Most rights of light matters in Wickford come from infill housing, garden plot subdivisions, and larger rear extensions to terraces and semis on streets where the existing windows have enjoyed light for decades. The 20-year easement gives an adjoining owner a legal interest in the light reaching those windows, and that interest survives even when a developer secures planning permission from Basildon Borough Council. The older streets running off the town centre tend to raise the most questions.

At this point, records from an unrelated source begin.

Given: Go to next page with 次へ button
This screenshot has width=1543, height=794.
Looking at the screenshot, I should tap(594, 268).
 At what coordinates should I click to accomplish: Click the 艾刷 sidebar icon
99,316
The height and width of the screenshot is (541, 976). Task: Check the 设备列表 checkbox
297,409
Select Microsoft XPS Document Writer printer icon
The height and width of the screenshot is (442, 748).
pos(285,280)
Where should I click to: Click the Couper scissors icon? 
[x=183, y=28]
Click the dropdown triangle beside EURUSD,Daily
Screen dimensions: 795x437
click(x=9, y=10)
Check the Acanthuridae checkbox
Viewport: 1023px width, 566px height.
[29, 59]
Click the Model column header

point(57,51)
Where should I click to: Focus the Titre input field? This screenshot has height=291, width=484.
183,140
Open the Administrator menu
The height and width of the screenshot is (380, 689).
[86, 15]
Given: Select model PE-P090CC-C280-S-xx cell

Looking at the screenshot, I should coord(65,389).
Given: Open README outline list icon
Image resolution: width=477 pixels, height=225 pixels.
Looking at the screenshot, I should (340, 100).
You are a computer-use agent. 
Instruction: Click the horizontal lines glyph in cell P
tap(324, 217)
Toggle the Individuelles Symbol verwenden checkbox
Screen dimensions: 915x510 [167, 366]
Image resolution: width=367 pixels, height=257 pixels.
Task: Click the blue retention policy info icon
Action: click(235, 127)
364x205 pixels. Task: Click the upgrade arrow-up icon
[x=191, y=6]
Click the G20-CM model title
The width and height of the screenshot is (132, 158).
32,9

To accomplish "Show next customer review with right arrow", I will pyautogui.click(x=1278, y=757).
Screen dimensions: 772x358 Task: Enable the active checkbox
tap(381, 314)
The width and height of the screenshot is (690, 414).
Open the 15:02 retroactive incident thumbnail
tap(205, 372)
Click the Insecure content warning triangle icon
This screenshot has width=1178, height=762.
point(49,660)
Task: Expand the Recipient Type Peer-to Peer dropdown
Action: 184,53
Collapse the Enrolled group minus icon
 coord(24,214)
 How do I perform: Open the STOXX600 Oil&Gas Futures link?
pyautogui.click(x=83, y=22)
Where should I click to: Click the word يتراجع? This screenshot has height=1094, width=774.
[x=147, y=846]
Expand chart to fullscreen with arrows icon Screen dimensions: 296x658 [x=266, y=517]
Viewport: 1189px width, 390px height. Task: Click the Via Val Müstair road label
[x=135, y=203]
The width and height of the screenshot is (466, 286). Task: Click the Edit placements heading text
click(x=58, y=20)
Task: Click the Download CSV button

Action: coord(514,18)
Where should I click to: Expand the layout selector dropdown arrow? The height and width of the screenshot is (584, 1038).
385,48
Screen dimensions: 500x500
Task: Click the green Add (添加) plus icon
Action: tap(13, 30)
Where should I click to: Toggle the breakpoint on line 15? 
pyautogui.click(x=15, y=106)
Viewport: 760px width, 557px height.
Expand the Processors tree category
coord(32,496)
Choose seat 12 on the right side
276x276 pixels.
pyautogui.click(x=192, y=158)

Our Wickford office works on schemes across the wider South Essex area, including Hockley, Rayleigh, and South Woodham Ferrers. CHP has been advising on rights of light since 2004 and is RICS regulated. The local Essex team handles this work faster than London-led practices, and where the two overlap we run daylight and sunlight reports alongside.


Every job starts with a free initial assessment of the scheme and the surrounding windows. We then run the rights of light analysis using specialist software to model existing and proposed massing, and where modelling shows likely infringement we move to a cutback analysis to test design variations that bring the scheme within acceptable limits. Where it helps, we apply the Equivalent First Zone test and the 50/50 rule to quantify the loss.
For Wickford schemes, that usually means residential infill on garden plots, rear extensions to terraces, and small-scale apartment developments. Most projects sit alongside party wall services under the Party Wall etc. Act 1996, and we coordinate the two from a single point of contact. Calls go through to a qualified surveyor, not a call centre, and the bespoke surveying service means the scope is set against the specifics of each scheme rather than a fixed template.
If negotiation with the adjoining owner becomes necessary, we handle that through to settlement, including Light Obstruction Notices where an adjoining owner is the party seeking to protect their interest.
Resolving rights of light at the design stage protects scheme viability, reduces planning risk, and avoids disputes with neighbouring owners once construction starts. Planning permission from Basildon Borough Council does not extinguish a legal right to light, so an adjoining owner can still pursue an injunction or damages even after consent has been granted. Quantifying the risk early lets the design team adjust massing, glazing, or setbacks before drawings are locked down.
Where infringement is unavoidable, we negotiate a release of rights with the adjoining owner and structure a settlement that lets the scheme proceed. Adjoining owners facing a nearby development can ask us to assess the impact on their light and advise on protecting their position. A short free initial assessment is the quickest way to know where you stand.